In terms of software for analytics, SAS is one of the oldest; it was originally developed between the late 1960’s and early 1970’s by North Carolina State University. The initial objective for creating SAS was the analysis of agricultural data. It’s evolution was, and continues to be, relatively slow compared to the speedy upgrades and library additions for R and Python. As the 1970’s, 1980’s, and 1990’s dragged on, SAS became the SAS Institute, and new statistical packages were incorporated. As with any software package that is expected to generate revenue for its developers on a continual basis, the SAS Institute releases upgrades on a regular basis (at least once per year since 2010). While SAS’s revenue continues to climb upward, it is neither the leading software for business intelligence (SAP is the top vendor with 16% of the market as of 2017) nor is it the most preferred statistical tool by individual analysts and data scientists. But, SAS does provide users with a plethora of products — over 200, in fact — which includes:- Asset Performance Analytics
- Analytics for IoT
- Business Rules Manager
- Customer Intelligence Solutions
- Decision Management Solutions
- Econometrics
How is SAS Different from Python and R?
SAS has its own programming language that resembles SQL (but, it’s not considered SQL-like), and it deploys a graphical user interface (GUI). There are GUIs for Python and R, but SAS’s is built-in rather than being primarily optional. However, to date, for everything you can do in Python and R — specifically related to data science — SAS also has similar, if not the same, capabilities. Honestly, it comes down to personal or industry-specific preferences and/or requirements. Since Python and R are open source, it’s far less costly to deploy those programming languages.

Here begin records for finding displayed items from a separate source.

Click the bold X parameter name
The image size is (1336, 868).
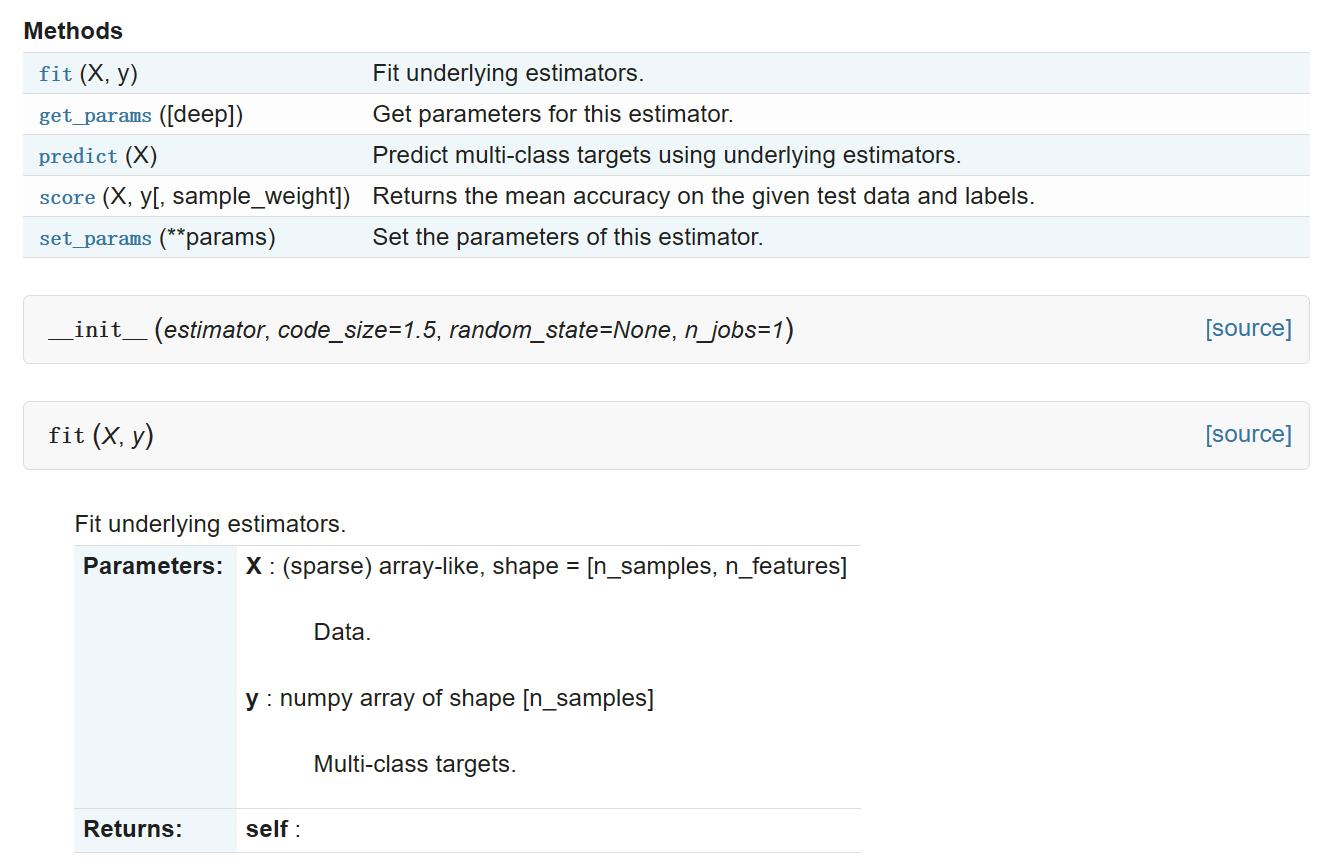coord(254,566)
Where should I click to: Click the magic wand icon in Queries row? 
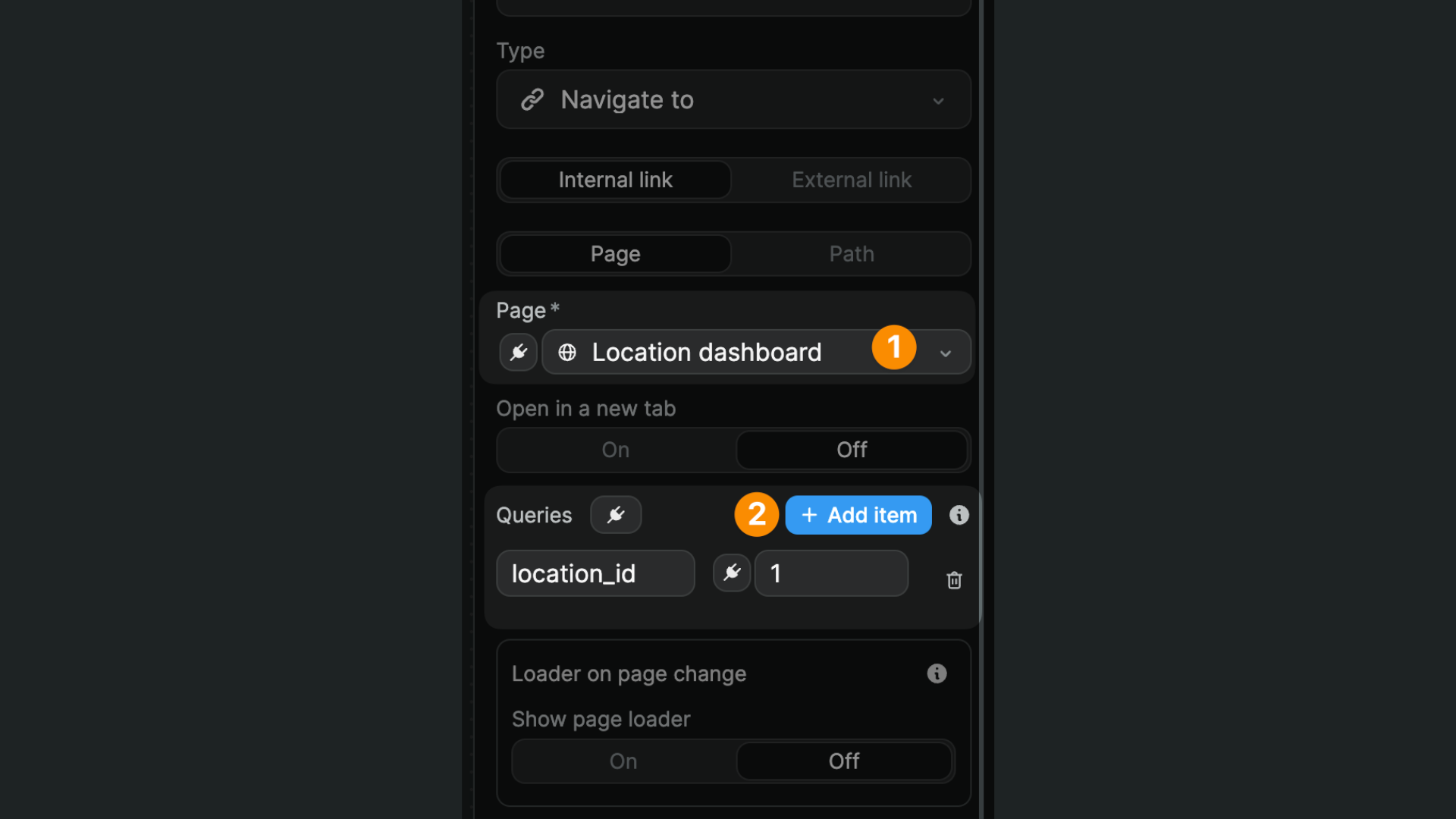tap(615, 514)
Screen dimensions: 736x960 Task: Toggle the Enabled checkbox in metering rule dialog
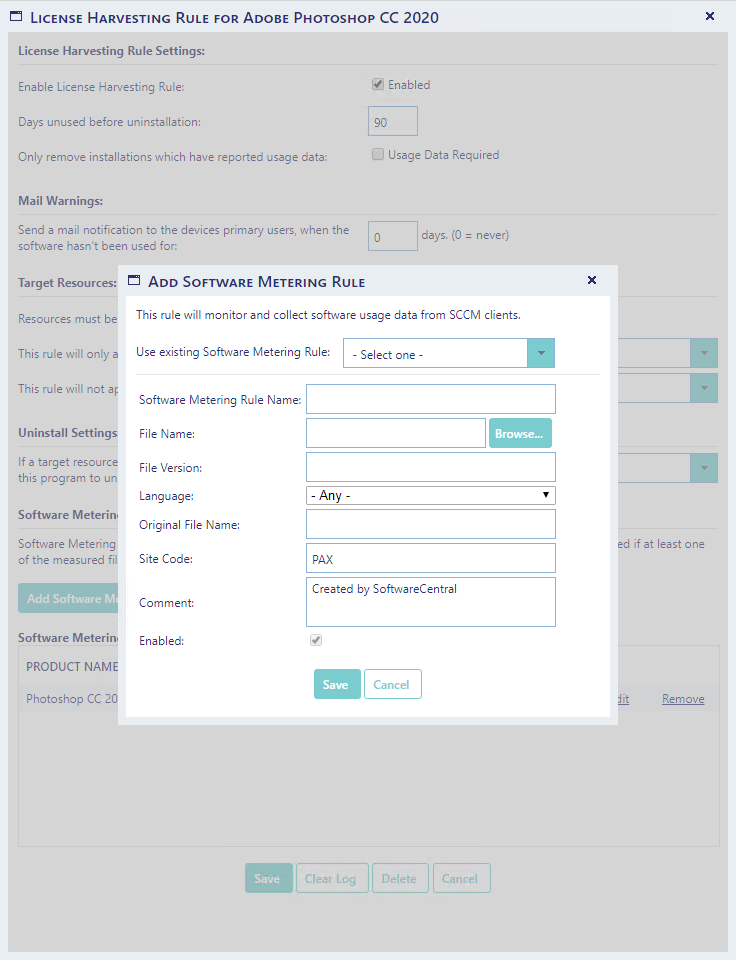pos(316,640)
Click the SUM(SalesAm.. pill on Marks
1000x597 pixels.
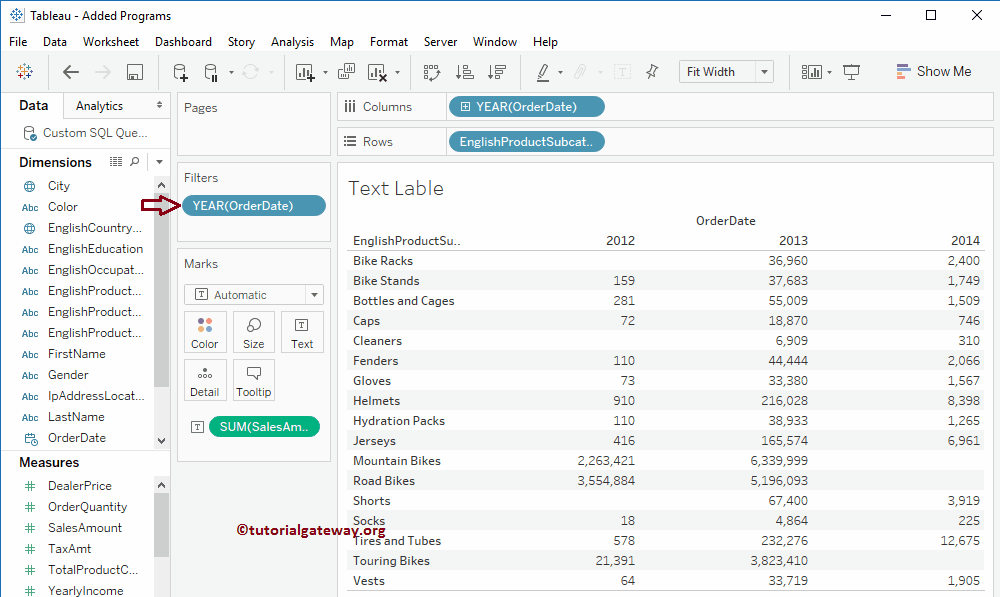tap(264, 426)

Open source programming languages also have ample benefits associated with quickly incorporating the most up to date techniques (machine learning, AI, deep learning, etc.); whereas SAS and other software possess a more extended developmental latency period.
Where Can I Learn SAS?
As mentioned above, unlike its statistical analytics cousins — Python and R — SAS doesn’t hold the same level of popularity. Considering that Python is used in software development, it has broader application possibilities beyond merely being deployed as a statistical analysis tool. R was designed explicitly for implementing statistical techniques — whether basic or advanced — but R enthusiasts are now venturing into software engineering using R as their programming language of choice. The fundamental message here is that there are far fewer resources for learning SAS. There are learning avenues available, they’re just a bit more challenging to find (especially if you’re a budget conscious learner).- YouTube: SAS has a YouTube Tutorial channel where learners who are interested in dipping their toe into the SAS pool can gain “how to” knowledge directly from the SAS Institute.
- SAS: SAS provides a selection of free e-learning resources that will take learners through the basics of SAS Programming, Data Management, Business Intelligence and Analytics, and SAS for Hadoop.
- Coursera: Wesleyan University offers a specialization in Data Analysis and Interpretation that allows learners to use SAS or Python to complete the assignments required for certification. A single course can either be audited for free, or the entire specialization can be completed for $49 per month.
- SASCrunch: SASCrunch Training offers a compendium of free resources for learning the ins and outs of SAS that incorporates static, step-by-step guides along with video tutorials and interactive learning modules. Beyond the SAS learning options indicated above, SASCrunch is one of the most comprehensive SAS learning tools available.